トヨタのハイブリッド専用車は終焉? プリウス・アクアの人気が急落した訳
圧倒的な販売を誇ったトヨタのハイブリッド専用車である「プリウス」と「アクア」が、昨今は売り上げを落としています。なぜ両車は人気を失いつつあるのでしょうか。
トヨタのハイブリッド専用車の人気が急落
過去の販売ランキングを振り返ると、トヨタ「プリウス」と「アクア」というハイブリッド専用車が、圧倒的な強さを誇りました。それが最近は大幅に下降しているのですが、一体なぜなのでしょうか。

2009年(暦年)から2012年までの国内販売ランキング順位を見ると、先代プリウスが軽自動車を含めて総合1位でした。
2013年には総合1位がアクアに入れ替わります。2014年の総合1位はダイハツ「タント」でしたが、小型/普通車の1位はアクア。2015年にはアクアが再び総合1位になり、2016年にはフルモデルチェンジを受けた現行プリウスが再び総合1位に返り咲きます。
2017年には、ホンダ「N-BOX」の現行モデルが登場して総合1位になりました。N-BOXは先代型も好調に売れましたが、国内販売の総合1位になったのは2017年が初めてです。
この後、国内販売の総合1位は一貫してN-BOXですが、小型/普通車に限ると、2017年の1位はプリウス、2018年は日産「ノート」(2位はアクアで3位はプリウス)、2019年は再びプリウスが1位を奪還しました。
このように、少なくとも小型/普通車の1位は、ハイブリッド専用車のプリウスとアクアがガッチリと押さえていたのです。

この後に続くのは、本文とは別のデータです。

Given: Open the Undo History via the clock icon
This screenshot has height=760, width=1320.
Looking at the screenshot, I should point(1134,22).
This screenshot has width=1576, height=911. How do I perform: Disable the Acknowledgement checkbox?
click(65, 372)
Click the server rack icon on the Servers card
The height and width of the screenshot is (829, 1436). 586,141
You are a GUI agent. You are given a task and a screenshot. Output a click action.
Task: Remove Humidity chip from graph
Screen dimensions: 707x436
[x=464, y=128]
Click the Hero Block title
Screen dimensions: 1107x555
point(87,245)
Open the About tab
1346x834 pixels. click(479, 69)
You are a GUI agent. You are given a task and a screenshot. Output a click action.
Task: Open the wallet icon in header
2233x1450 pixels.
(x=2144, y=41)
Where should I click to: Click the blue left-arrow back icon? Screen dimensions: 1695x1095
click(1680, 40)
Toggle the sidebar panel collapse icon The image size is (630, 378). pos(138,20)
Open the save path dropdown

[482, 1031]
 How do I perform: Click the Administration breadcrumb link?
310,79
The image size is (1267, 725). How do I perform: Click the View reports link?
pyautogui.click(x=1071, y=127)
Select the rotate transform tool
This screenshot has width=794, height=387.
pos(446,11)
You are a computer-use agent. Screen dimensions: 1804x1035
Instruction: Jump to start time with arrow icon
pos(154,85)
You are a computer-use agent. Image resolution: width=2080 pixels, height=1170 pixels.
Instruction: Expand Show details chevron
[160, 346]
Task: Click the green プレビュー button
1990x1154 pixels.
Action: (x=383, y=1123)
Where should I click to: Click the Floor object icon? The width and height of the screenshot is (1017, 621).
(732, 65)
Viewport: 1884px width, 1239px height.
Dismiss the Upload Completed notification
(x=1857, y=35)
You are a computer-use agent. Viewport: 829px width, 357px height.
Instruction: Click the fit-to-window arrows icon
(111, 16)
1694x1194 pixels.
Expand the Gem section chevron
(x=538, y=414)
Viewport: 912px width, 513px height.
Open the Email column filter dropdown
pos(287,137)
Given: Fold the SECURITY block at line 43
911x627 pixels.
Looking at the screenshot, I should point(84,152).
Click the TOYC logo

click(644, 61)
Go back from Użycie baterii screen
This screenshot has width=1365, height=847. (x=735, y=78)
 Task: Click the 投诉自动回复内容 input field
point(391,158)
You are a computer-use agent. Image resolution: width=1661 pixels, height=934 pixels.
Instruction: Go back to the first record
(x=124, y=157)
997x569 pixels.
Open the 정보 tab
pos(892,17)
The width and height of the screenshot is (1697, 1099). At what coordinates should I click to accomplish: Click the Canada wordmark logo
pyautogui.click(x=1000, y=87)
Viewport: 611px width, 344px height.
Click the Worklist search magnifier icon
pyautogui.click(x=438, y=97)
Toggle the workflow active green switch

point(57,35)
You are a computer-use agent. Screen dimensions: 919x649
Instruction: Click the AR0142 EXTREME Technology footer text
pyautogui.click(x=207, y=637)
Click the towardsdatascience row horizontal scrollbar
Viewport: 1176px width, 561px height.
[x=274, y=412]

ところが2020年に入ると、小型/普通車の販売ランキング順位が一変しました。2020年1月から6月は、1位がトヨタ「ライズ」、2位がトヨタ「カローラ」、3位がホンダ「フィット」、4位がトヨタ「ヤリス」、5位がノートと続き、プリウスは9位、アクアは12位まで後退しています。
2020年はコロナ禍の影響で各メーカーとも生産と販売を滞らせたので、販売ランキング順位も、本来の人気を反映したものとはいえません。
それでも小型/普通車市場におけるプリウスの順位は、コロナ禍の影響が生じる前の2020年1月は7位、2月は9位に下がっていました。アクアも同様で、1月は8位、2月は5位です。前年同月に比べると、両車とも35%前後の大幅な減少でした。
売れ行きが下がった理由をトヨタの販売店に尋ねると、プリウスについては次のようにいいます。
「カローラが2019年9月にフルモデルチェンジをおこない、ステーションワゴンの『カローラツーリング』を中心に売れ行きを伸ばしました。
1.8リッターエンジンをベースにしたハイブリッドも用意され、プリウスに比べるとボディスタイルも馴染みやすく、安全装備は先進的です。カローラの販売が増えたことで、プリウスの売れ行きは下がりました」
カローラツーリングよりもプリウスのほうが優れているところはないのでしょうか。
「後席はプリウスが少し広いです。またプリウスは外観が個性的で、カローラツーリングに比べると、ハイブリッド車であることをアピールしやすいです。
そのために環境対応に力を入れる企業が社用車として使うときは、いまでもプリウスが好まれやすいです」(前出の販売店スタッフ)
ハイブリッド専用車というプリウスの価値を求めるユーザーもいますが、一般的には新型カローラツーリングを好む傾向が強く、プリウスはユーザーを奪われているようです。
ただしカローラの登録台数を見るときは、注意が必要です。5ナンバーサイズに収まる先代モデルにあたる「カローラアクシオ/フィールダー」やハッチバックの「カローラスポーツ」も台数に含めて、カローラの登録台数として公表されているからです。
カローラ全体に占めるアクシオ/フィールダーの販売比率は、2020年前半で19%と高いです。設計の新しい3ナンバーサイズのカローラは、ワゴンのカローラツーリングが50%、セダンは18%、5ドアハッチバックのカローラスポーツが13%と続きます。
従ってカローラツーリングに限ると、売れ行きはプリウスと同等ですが、ユーザーを奪われていることも確かです。